L’auteure de ce petit livre d’une étonnante profondeur m’a personnellement épaté. D’une double façon. Tout d’abord, je me crois en face de deux identités. C’est que j’ai déjà lu avec grand bonheur un premier texte en anglais, signé par la même personne, sous une autre appellation, son nom de naissance. Je l’avais bien apprécié et j’en ai déjà donné mon sentiment dans un court article publié par Madinin’Art (1). Me voici ensuite en présence d’une autre production que je viens de recevoir de la même personne, cette fois-ci sous un nom de plume. Pas seulement un changement de nom. Tenez-vous bien : Un changement de langue. Elle écrit cette fois-ci en français avec la même aisance. Il est vrai qu’elle est canadienne. Mais ceci n’explique pas cela.
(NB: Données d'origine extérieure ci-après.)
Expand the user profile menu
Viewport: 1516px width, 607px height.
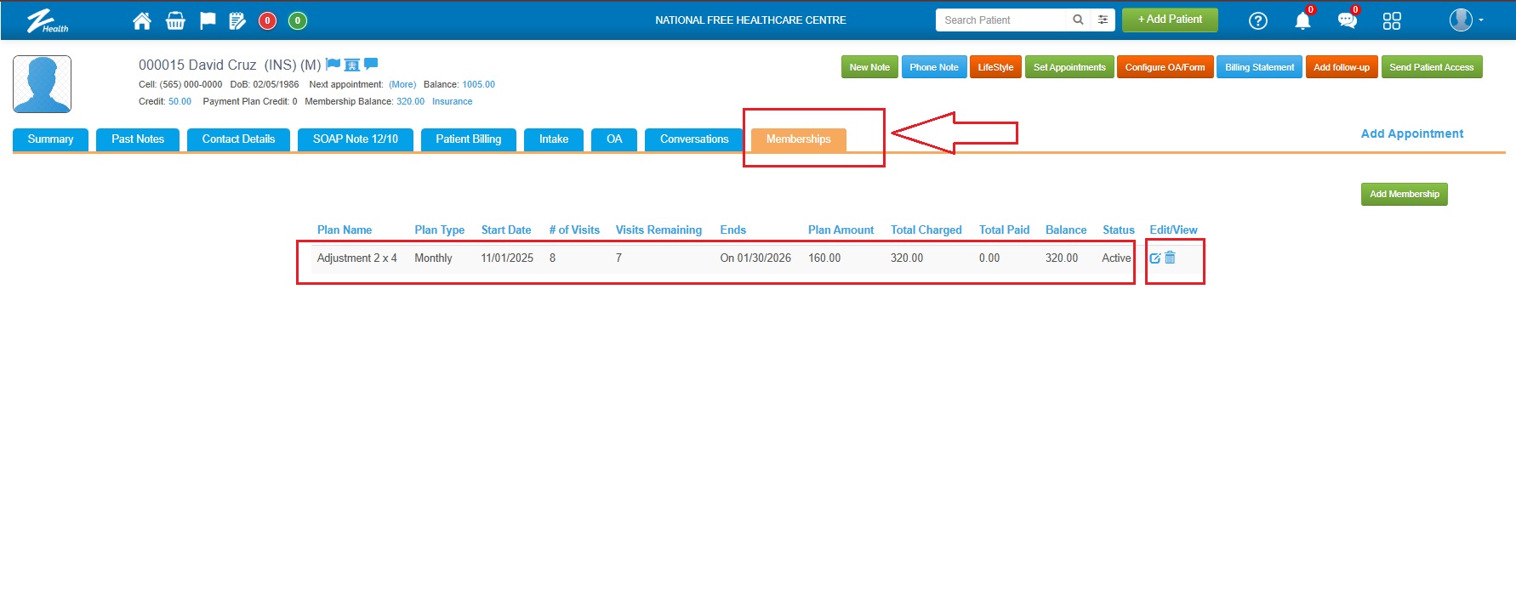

En des mots simples, dans ce nouveau texte, l’auteure présente une intéressante conversation entre soi et soi-même. De façon surprenante, comme en un tour de passe-passe, la porte s’ouvre sur l’autre. Le lecteur se sent alors engagé dans un dialogue avec un penseur qui remue des idées qui nous intéressent toutes et tous.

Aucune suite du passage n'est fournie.